Brand Scandinavia is at the heart of it. Both Volvo and Saxo have strong Scandi roots with a global reach, a clear emphasis on technology and the ability to scale digitally. Both companies offer customers an incredibly seamless user experience – the Volvo purchase process takes place via an efficient and smooth online platform, whereas at Saxo, a single login and technology stack gives you access to 46,000 financial instruments.
Both companies also have a strong focus on risk management and safety. Volvo is globally fabled for its safety record, such as the introduction of the three-point safety belt in 1959 – the single most important safety feature in a car and one which is estimated to have saved more than one million lives. Saxo, too, in comparison to its counterparts, has a laser-sharp focus on risk management and client education. Or, to put it another way, whether driving or investing, the advice is to always wear a safety belt.
It is our joint focus on customer safety and risk-mitigation that provides the greatest opportunity for further experimentation and collaboration. Part of Volvo’s impressive safety track record is down to testing its cars’ ability to withstand high impacts or crashes. This involves crash test dummies with sophisticated sensors to truly understand the impact of crashes on the delicate human form. Interestingly, crash test dummies are no longer simply based on an ‘average’ man’s physique and now come in all shapes, sizes and genders, including babies, infants and even pregnant women. Virtual crash test dummies are also used to better understand specific crashes and help protect all car occupants in an equal way. This physical and digital approach offers highly effective analysis and provides invaluable data and guidance without risking a human in the first place.
Taking Volvo as inspiration, at Saxo we asked ourselves: can the same approach to safety experimentation and analysis be applied to trading and investing? At a time when markets are beginning to believe that a major stock market correction might be round the corner, there is a gradual withdrawal of liquidity, an end to the rock-bottom interest rates and record inflation, what can investors and traders learn from the risk management and safety protocols that Volvo applies to its car making?
It is obviously not ideal to rig a client up to sensors and then crash their portfolio by 50%. The data would be fascinating but perhaps a step too far. On the other hand, a misunderstanding of risks could deal a fatal blow to people’s portfolios and therefore livelihoods.
This is why at Saxo, we have decided to bring the crash test dummy concept to the investing world through SaxoScenarios – a new simulated trading platform that allows clients to invest over a historical period, where they can experience the actual moves and volatility of financial markets during real events such as the US-China trade war or the peak of the Covid-19 pandemic.

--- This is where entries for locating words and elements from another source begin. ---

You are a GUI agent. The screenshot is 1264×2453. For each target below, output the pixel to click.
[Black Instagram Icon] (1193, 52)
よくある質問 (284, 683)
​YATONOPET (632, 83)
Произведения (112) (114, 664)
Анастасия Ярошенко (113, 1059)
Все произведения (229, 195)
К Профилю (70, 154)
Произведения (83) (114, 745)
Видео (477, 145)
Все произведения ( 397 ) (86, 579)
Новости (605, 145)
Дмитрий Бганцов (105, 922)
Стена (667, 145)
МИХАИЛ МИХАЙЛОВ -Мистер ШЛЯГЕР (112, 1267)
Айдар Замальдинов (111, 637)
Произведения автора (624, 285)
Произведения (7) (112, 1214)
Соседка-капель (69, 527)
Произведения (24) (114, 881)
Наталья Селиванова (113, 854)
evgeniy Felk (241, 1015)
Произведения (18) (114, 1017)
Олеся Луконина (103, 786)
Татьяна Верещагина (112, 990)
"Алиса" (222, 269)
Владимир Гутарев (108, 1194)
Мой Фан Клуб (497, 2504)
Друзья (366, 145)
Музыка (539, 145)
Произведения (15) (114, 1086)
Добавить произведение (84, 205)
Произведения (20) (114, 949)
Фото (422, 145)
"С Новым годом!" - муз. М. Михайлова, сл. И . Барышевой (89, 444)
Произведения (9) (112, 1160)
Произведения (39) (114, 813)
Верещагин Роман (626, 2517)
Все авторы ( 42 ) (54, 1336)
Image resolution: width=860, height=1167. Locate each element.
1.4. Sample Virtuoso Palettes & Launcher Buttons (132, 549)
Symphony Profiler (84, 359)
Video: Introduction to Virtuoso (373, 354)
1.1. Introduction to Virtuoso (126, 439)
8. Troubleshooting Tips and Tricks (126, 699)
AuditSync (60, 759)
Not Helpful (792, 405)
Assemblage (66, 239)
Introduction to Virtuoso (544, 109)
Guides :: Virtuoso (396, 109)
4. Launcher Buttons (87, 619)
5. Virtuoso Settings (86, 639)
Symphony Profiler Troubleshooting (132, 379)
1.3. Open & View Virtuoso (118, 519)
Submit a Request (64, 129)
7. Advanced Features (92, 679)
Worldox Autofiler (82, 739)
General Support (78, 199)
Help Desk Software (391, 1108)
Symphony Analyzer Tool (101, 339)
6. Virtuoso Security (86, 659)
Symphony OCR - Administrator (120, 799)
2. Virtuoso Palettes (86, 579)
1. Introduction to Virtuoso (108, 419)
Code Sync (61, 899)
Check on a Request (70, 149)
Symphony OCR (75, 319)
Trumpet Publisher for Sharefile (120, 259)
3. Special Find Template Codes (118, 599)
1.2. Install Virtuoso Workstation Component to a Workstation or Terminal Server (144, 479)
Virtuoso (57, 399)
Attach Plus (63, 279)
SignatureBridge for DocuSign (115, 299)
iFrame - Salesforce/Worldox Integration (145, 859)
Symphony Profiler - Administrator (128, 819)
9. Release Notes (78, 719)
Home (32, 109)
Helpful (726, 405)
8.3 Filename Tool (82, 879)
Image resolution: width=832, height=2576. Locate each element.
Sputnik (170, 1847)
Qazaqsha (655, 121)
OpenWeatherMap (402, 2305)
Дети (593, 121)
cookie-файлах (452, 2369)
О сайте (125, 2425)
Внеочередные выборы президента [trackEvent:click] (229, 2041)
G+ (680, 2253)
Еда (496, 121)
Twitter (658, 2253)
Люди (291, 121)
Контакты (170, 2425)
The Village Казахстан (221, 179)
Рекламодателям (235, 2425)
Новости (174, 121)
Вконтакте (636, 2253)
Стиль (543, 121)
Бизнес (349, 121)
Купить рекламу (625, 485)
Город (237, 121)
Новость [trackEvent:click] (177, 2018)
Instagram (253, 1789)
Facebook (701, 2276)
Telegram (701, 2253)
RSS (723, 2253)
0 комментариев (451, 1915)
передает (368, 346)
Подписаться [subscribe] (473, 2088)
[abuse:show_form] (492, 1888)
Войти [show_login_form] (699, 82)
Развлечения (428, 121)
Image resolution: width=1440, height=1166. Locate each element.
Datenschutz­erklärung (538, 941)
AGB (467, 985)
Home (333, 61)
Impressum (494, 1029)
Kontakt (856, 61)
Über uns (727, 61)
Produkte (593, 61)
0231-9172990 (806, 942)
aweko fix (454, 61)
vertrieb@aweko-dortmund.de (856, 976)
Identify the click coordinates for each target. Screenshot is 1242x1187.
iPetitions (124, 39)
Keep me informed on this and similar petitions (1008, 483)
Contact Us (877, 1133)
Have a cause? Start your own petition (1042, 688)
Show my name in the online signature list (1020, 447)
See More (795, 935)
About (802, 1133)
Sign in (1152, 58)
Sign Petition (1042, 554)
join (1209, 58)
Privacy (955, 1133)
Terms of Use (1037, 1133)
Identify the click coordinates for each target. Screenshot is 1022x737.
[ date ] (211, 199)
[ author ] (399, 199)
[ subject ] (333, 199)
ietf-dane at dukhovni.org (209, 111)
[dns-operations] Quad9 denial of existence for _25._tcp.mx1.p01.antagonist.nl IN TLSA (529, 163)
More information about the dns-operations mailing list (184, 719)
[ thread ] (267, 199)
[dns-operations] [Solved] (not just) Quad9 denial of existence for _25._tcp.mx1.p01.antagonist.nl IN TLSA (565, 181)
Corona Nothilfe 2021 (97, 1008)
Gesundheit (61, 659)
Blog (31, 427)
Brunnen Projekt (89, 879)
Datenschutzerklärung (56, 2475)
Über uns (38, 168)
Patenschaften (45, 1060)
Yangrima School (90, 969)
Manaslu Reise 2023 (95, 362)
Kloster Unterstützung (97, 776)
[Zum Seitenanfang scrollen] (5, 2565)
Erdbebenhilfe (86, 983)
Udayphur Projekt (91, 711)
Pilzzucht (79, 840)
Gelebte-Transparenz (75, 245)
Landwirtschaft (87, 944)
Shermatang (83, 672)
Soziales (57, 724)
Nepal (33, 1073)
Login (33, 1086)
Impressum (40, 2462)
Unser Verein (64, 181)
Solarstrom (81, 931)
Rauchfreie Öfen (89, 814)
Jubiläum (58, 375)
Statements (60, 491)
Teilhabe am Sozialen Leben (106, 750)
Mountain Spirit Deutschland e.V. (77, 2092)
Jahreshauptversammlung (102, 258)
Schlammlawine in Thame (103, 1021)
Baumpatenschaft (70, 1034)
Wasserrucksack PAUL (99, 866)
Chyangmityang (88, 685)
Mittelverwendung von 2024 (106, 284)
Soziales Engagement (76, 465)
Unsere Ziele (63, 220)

This, in turn, encourages investors to diversify their portfolios, question correlations and use hedging instruments to navigate real-world risks. Although not a crash test dummy, the user goes through similar emotions, experiences, and profit and loss moves without spending real money.
To add focus, we’ll benchmark SaxoScenario players in a leader board, with prizes for the top 20 performers. The aim is to remind investors that markets are likely to be more volatile than in the past decade, portfolios are unlikely to go up in a straight line continually, and investors must develop skills which will allow sustained returns throughout the cycle.
So, the takeaway of all this is whether driving or investing, the advice from Saxo and Volvo is to encourage customers to travel and explore new horizons – so long as they wear a safety belt. Put another way, an investment portfolio, like a car, has many gears.
Clearly, there are more similarities than meet the eye.